Twitter, Bloggers and Communities of Practice


March 23, 2015 by Paula Reed Nancarrow

This is my final post in what has become a series on how bloggers use hashtag days on Twitter.

What Writers Did Before Social Media - New York Times Newsroom, 1942

What Writers Did Before Twitter – New York Times Newsroom, 1942

The series arose out of a survey I ran from February 27 to March 8, 2015, to which 189 bloggers active on Twitter responded. I wrote a bit about the results of the survey here and here. (If you don’t know what a hashtag is, or you don’t know what a hashtag day specifically devoted to blogging is, start here.)

Last week’s post was on how I increased page views and grew my own blog audience using Twitter hashtags days. Increased page views, however, are not the only reason bloggers are on Twitter. Nor is audience growth the only reason for participating in hashtag days.

Hashtag days are a wonderful way to get out of your own little niche, meet other bloggers and build a creative community.

The Honour Roll” – Cour de Louvre Sculptures Mosaic (Flickr, Istvan)

Often people have these two goals – audience growth and building community – simultaneously. Nothing wrong with that. The problem comes from expecting the same social media strategies to foster both.

I have written before about Robin Dunbar, a British anthropologist and evolutionary psychologist at the University of Oxford, who has done research that suggests that 150, more or less, is the largest group of people one person can have close, stable relationships with. There are other numbers Dunbar talks about that define different groups, but I suspect that when bloggers talk about the community they have found through Twitter, they mean a community of practice – fellow bloggers – who support and encourage them.

Writing can be a lonely business.

(And you can buy Jason’s book and redeem his solitude here.)

A lot of us are introverts, and we have a need to be alone a lot to analyze and reflect. As a writer of memoir, I can attest to this.

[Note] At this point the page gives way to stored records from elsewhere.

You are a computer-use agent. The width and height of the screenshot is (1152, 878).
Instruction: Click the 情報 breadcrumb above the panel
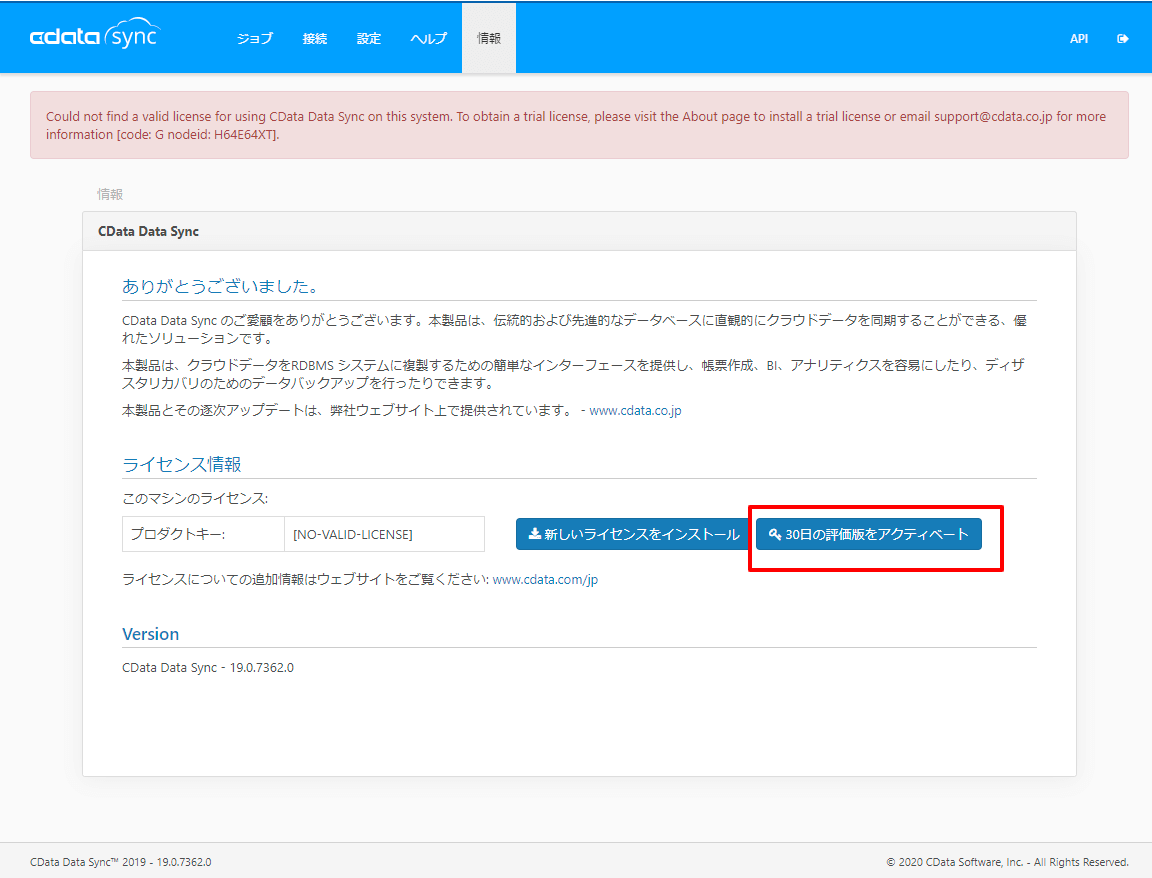pyautogui.click(x=110, y=194)
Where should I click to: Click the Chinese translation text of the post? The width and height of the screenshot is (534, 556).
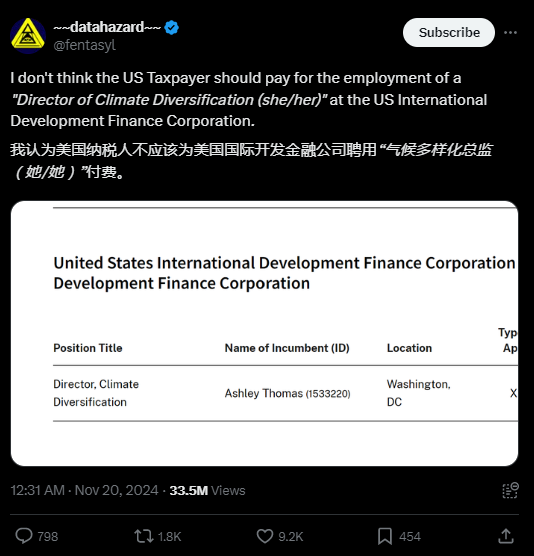[251, 161]
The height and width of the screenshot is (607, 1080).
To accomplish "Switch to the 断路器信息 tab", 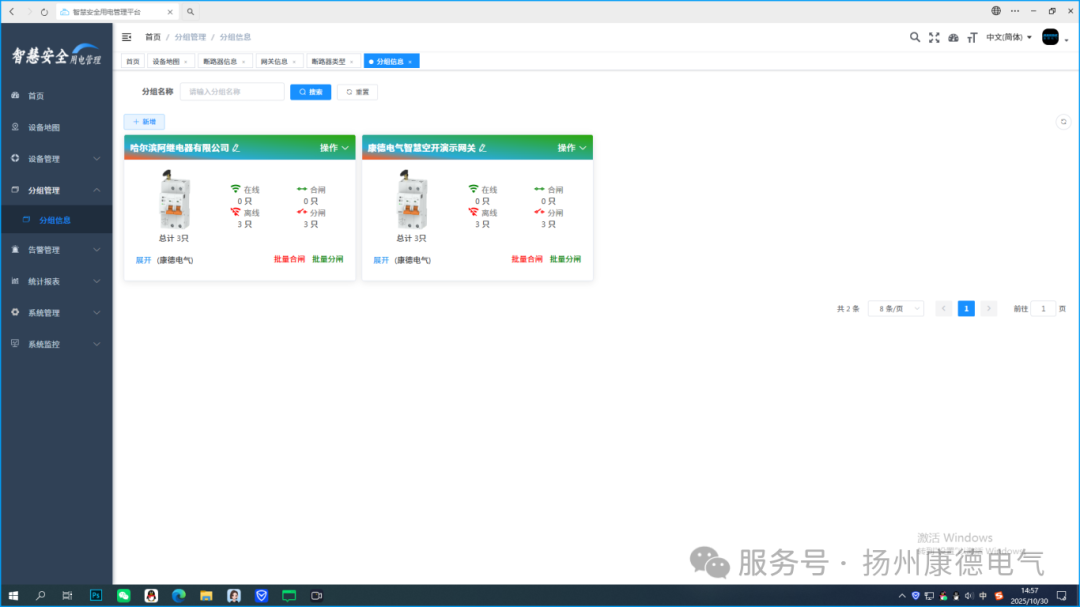I will click(x=221, y=60).
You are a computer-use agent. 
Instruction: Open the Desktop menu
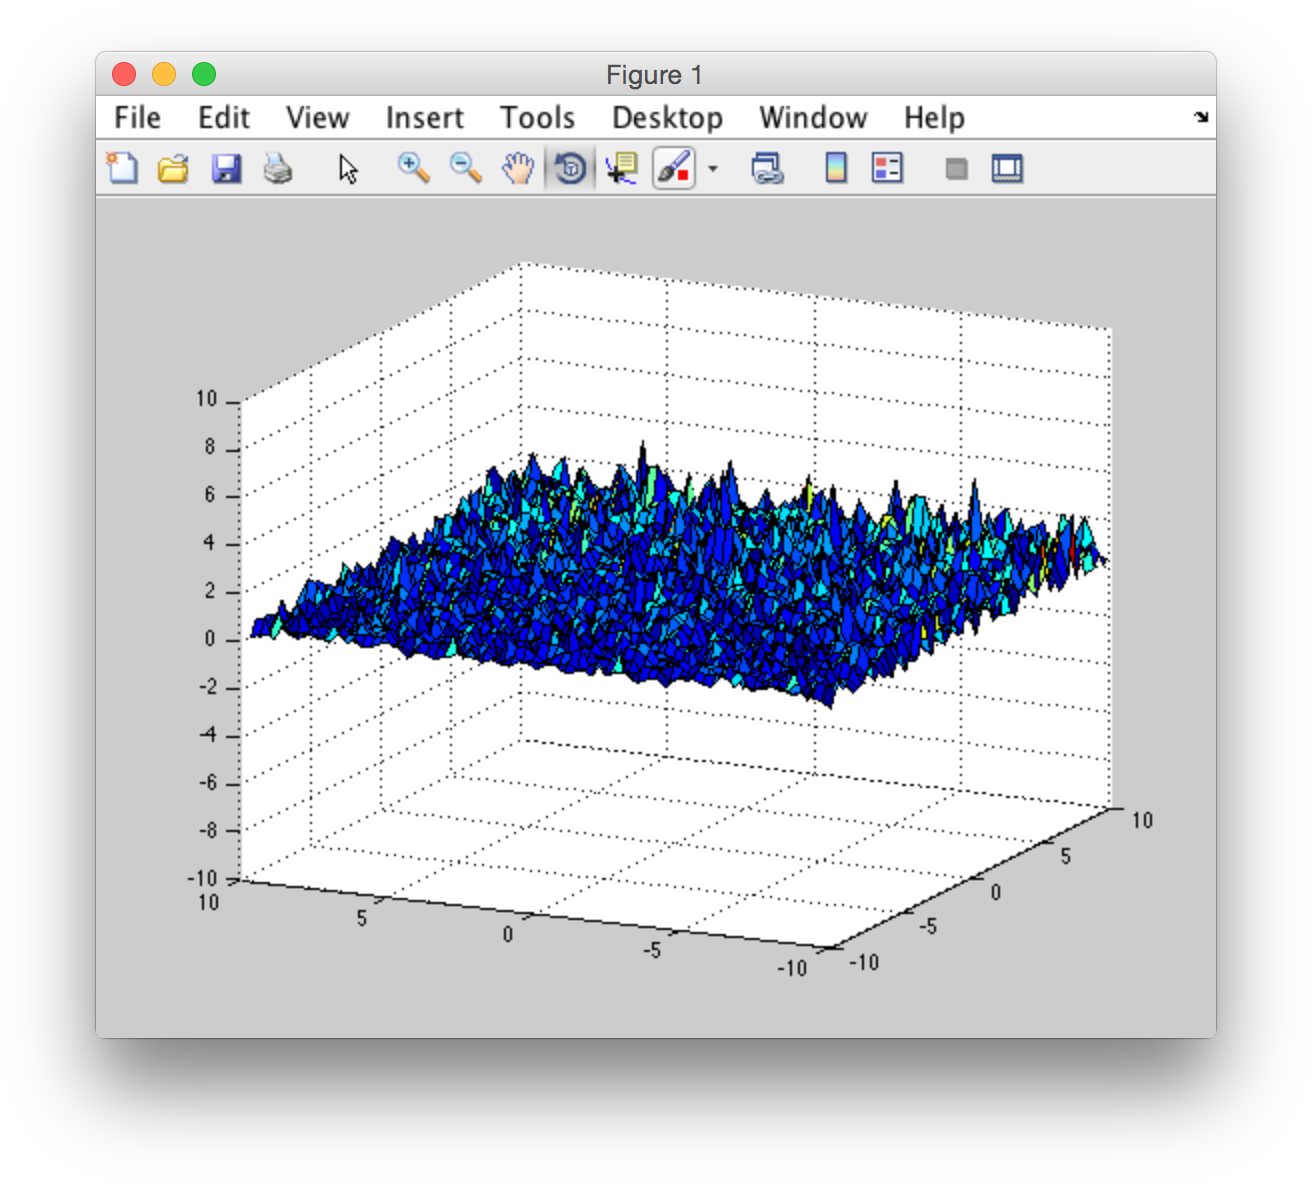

Fiction writers also need time alone to develop characters with depth and complexity. They need to build convincing worlds – realistic or fantastic – for those characters to inhabit. Other types of writing also demand quiet and focus.

That doesn’t mean writers don’t need to socialize; it’s just not compatible with the work. Writing in a coffee shop surrounded by other people may seem to contradict this, but it really doesn’t. What a writer is looking for in such an atmosphere is not conversation but the energy and focus that comes from being around other people who are working.

Twitter is essentially a discovery tool, however, not a place to cultivate relationships. 

You can have interesting conversations on Twitter, even in 140 characters. There are communities that grow through the use of chats and hashtag days, and the phenomenon of double screening, in which people live tweet their reactions to television shows. But though it bills itself as a social network, Twitter is really more of an information stream. And that stream moves fast. As a blogger, I am always trying to direct the deeper conversation elsewhere.

retro gossip

Well, okay. It’s not ALWAYS deeper….

Here are three strategies I’ve started using to cultivate relationships within my community of practice:

1. I have a “Friends and Colleagues” list on Twitter.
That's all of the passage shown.